[Screen grounding listing]
------------------------

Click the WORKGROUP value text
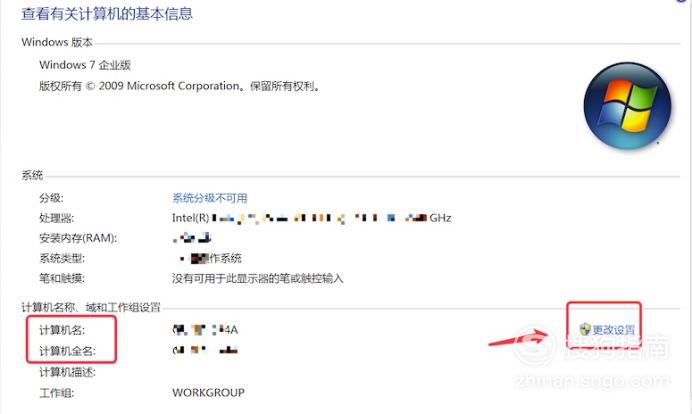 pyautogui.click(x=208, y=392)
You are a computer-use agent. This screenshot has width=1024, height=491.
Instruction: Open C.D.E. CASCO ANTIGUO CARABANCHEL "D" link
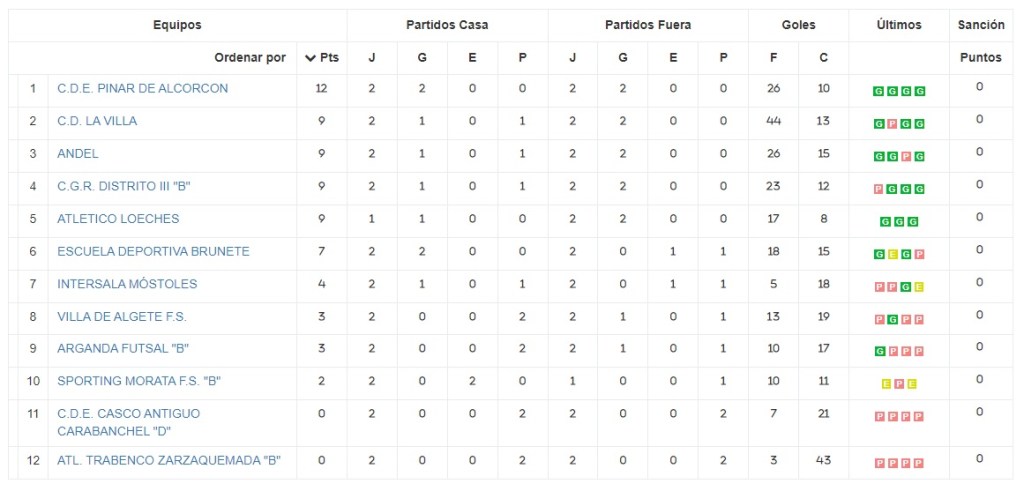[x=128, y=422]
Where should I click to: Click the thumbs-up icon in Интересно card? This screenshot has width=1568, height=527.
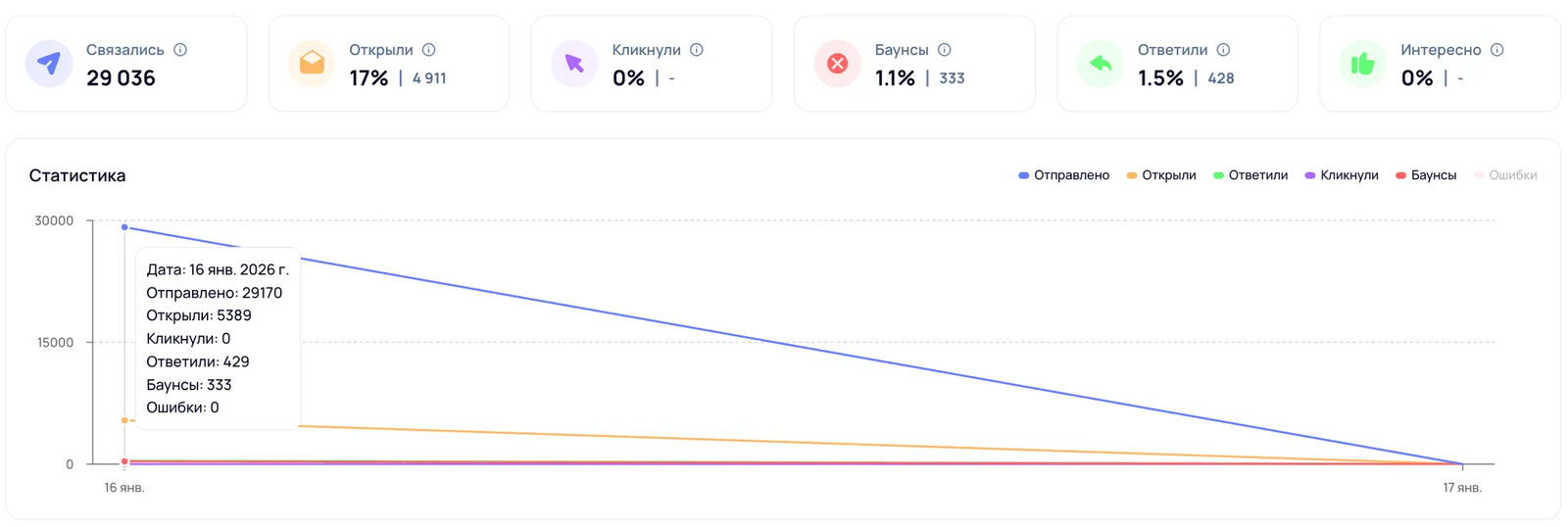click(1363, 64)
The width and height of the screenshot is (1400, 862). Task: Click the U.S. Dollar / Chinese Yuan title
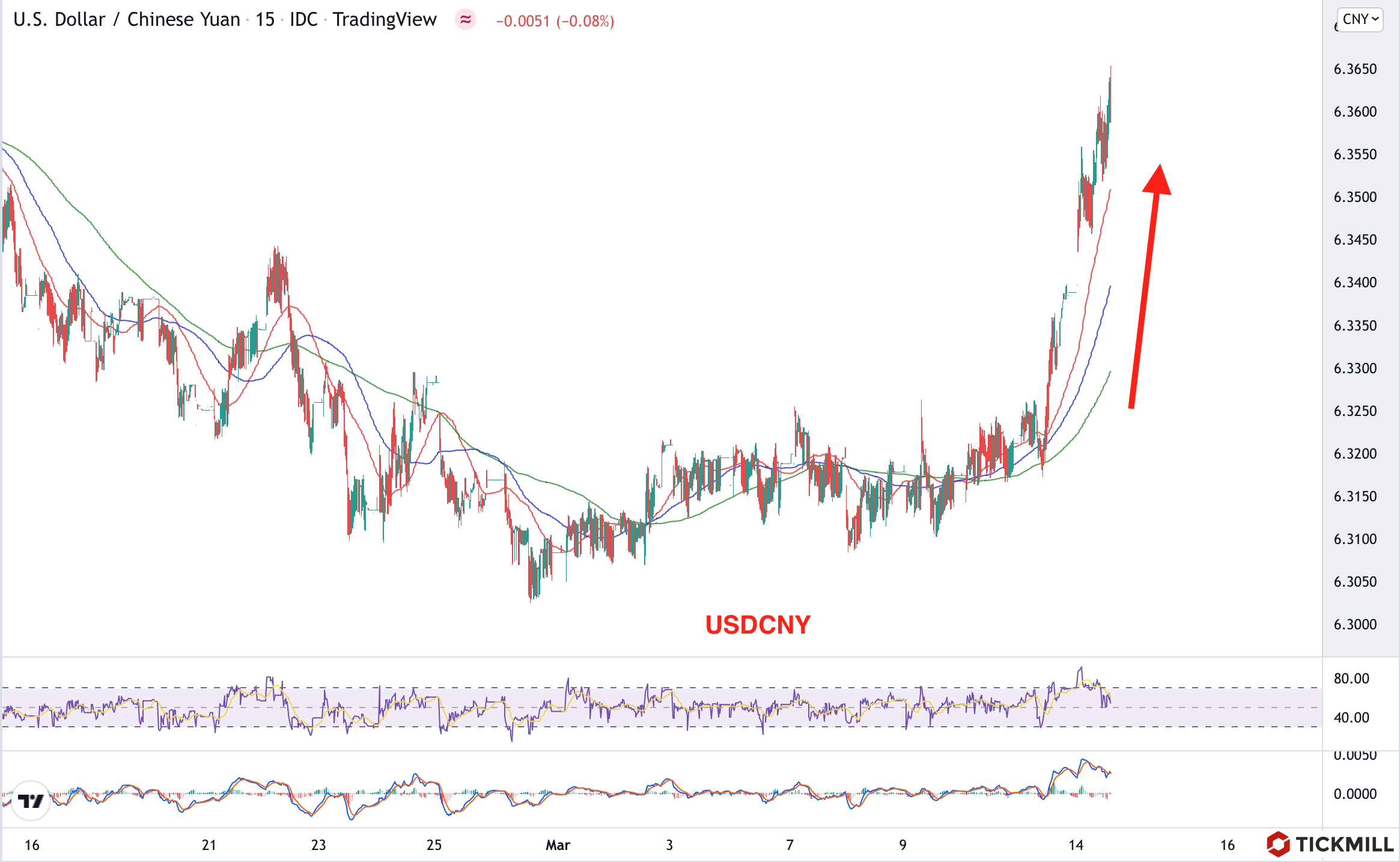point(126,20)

------------------------

▸ What the task asks:
Render the lines of the listing as a numbered list, starting at the line that contains "The width and" and ending at the end of the listing, with blank lines left out. Omit the pictures from your answer.

▸ Response to the exercise:
1. The width and height of the screenshot is (1400, 862). Task: Click the U.S. Dollar / Chinese Yuan title
2. point(126,20)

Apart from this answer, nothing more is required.